* [Problem statement] Where in the data does the word "agent" appear? Find those lines and copy them.
*** Opening of Exercise materials ***
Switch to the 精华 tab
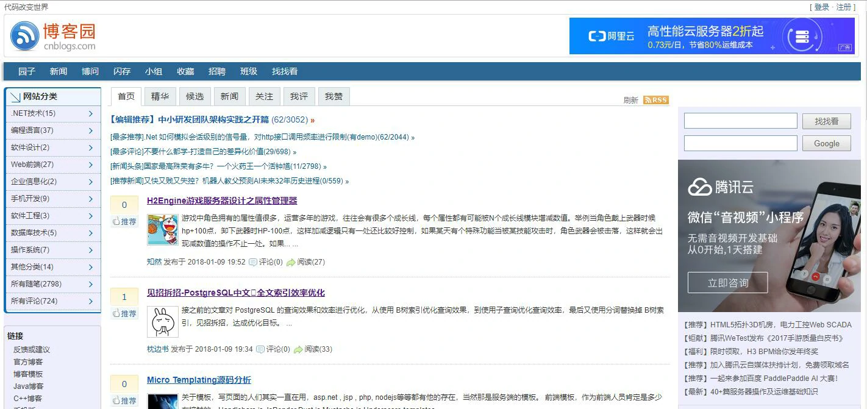The image size is (867, 409). (160, 96)
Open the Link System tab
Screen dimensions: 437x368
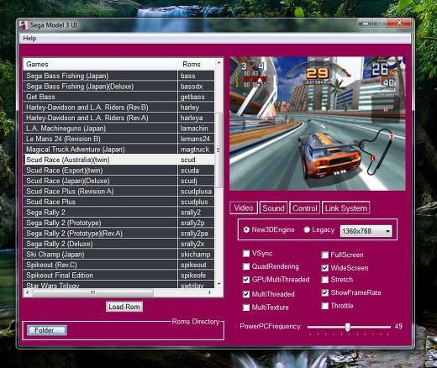click(x=345, y=208)
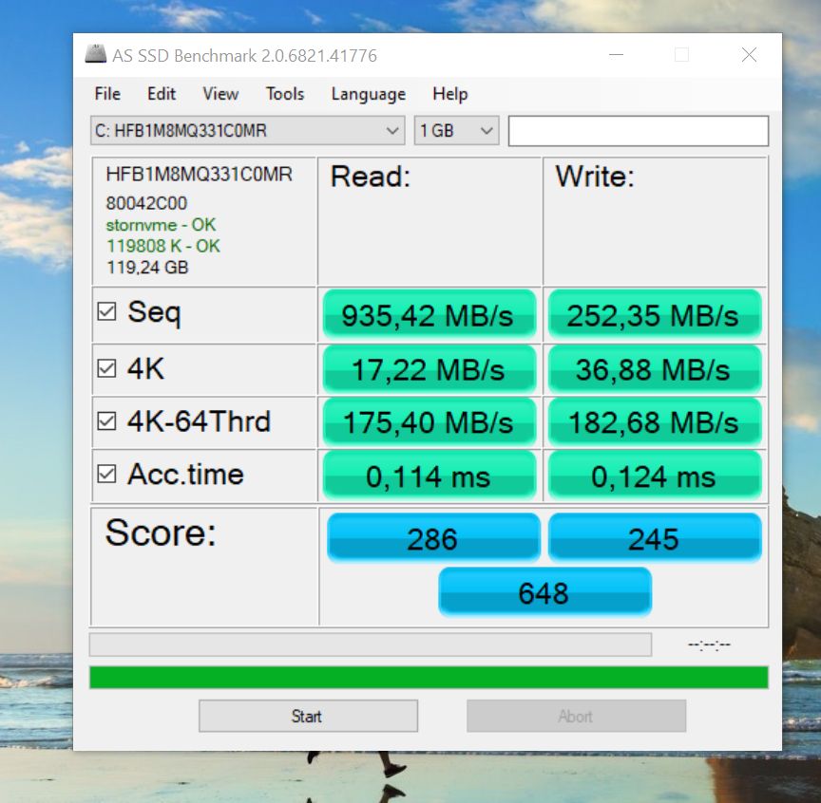Uncheck the Seq benchmark checkbox
This screenshot has height=803, width=821.
106,312
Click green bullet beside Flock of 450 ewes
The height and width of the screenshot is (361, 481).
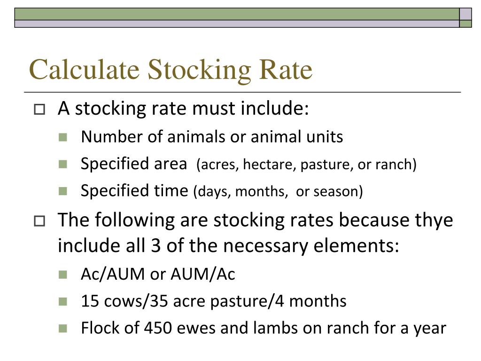(x=63, y=329)
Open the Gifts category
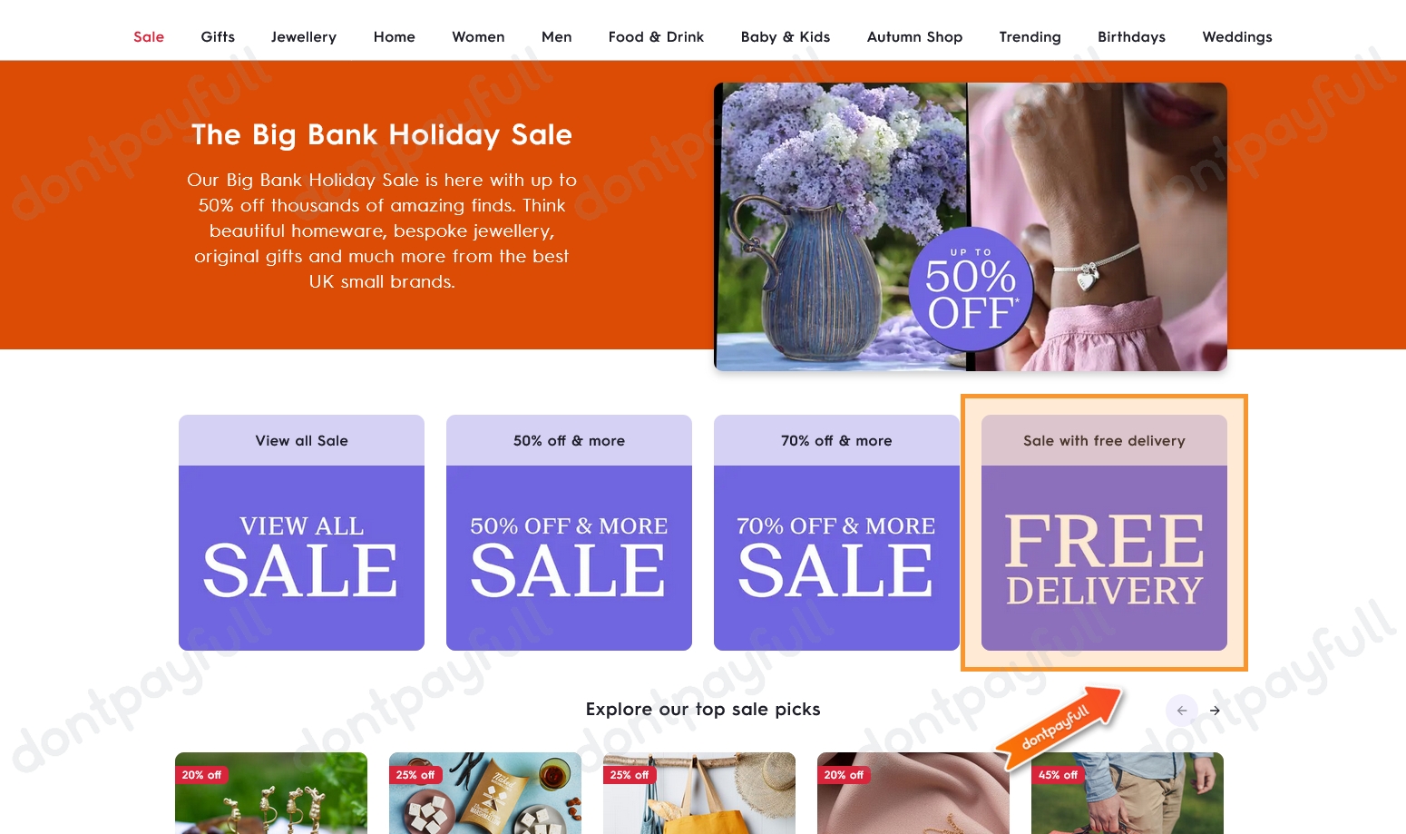This screenshot has height=834, width=1406. click(218, 36)
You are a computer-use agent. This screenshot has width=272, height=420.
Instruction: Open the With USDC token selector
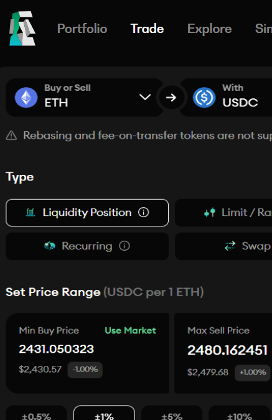coord(226,98)
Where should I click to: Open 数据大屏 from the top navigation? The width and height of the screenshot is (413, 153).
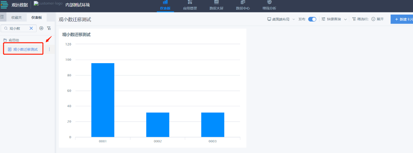(216, 6)
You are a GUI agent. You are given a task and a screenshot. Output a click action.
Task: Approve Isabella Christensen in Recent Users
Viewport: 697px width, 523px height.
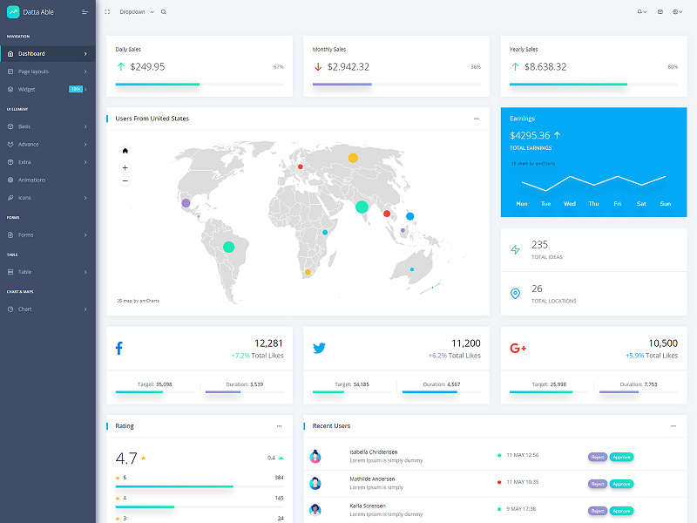click(620, 457)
*** Close of Exercise materials ***
* [Task response]
You are a computer-use agent. This screenshot has width=272, height=420.
You are a GUI agent. You are given a task and a screenshot. Output a click action.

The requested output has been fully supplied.